* [Text excerpt]:
◆ ◆ ◆
Chronic stress takes this further. Prolonged stress can shift the balance of bacteria in your gut, reducing populations of beneficial species. It also lowers the threshold at which your gut registers discomfort, a phenomenon called visceral hypersensitivity. People with anxiety and depression have significantly higher rates of functional digestive disorders, and early life stress appears to be a particular risk factor for developing ongoing gut sensitivity later in life. For people whose indigestion doesn’t improve with dietary changes alone, addressing stress and mental health is often the missing piece.

Medical Conditions Behind Persistent Indigestion

When indigestion keeps coming back despite changes in diet and habits, an underlying condition may be responsible. The most common include:

H. pylori infection. This bacterium lives in the stomach lining and is a leading cause of indigestion across all age groups. It can cause inflammation and ulcers, but it also contributes to indigestion even when no ulcer has formed. It’s treatable with a course of antibiotics, and testing is straightforward.

Peptic ulcers. Open sores on the stomach lining or the upper part of the small intestine cause a burning or gnawing pain that’s often mistaken for simple indigestion. Ulcers become more common with age and are frequently caused by H. pylori or long-term use of anti-inflammatory painkillers.

GERD (gastroesophageal reflux disease). When stomach acid regularly flows back into the esophagus, it causes a burning sensation behind the breastbone. While heartburn is the hallmark symptom, GERD frequently overlaps with broader indigestion symptoms like bloating and nausea.
◆ ◆ ◆
* [Data excerpt]:
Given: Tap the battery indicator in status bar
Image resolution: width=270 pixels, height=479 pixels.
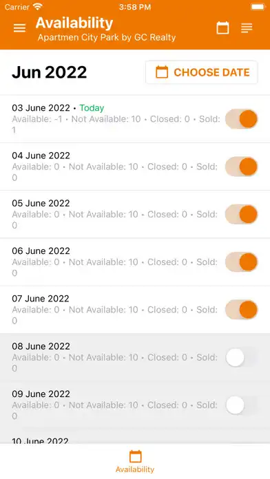Looking at the screenshot, I should 258,6.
◆ ◆ ◆
* [Task A]:
Answer these questions using the text on indigestion above:
(i) What is the name for the lowered threshold at which the gut registers discomfort?
(ii) What is H. pylori infection treatable with?
(iii) Where does GERD cause a burning sensation?
* [Task B]: Copy out the text on indigestion from "Chronic stress takes" down to "the missing piece.", word for word.

* [Response A]:
(i) Visceral hypersensitivity.
(ii) A course of antibiotics.
(iii) Behind the breastbone.

* [Response B]:
Chronic stress takes this further. Prolonged stress can shift the balance of bacteria in your gut, reducing populations of beneficial species. It also lowers the threshold at which your gut registers discomfort, a phenomenon called visceral hypersensitivity. People with anxiety and depression have significantly higher rates of functional digestive disorders, and early life stress appears to be a particular risk factor for developing ongoing gut sensitivity later in life. For people whose indigestion doesn’t improve with dietary changes alone, addressing stress and mental health is often the missing piece.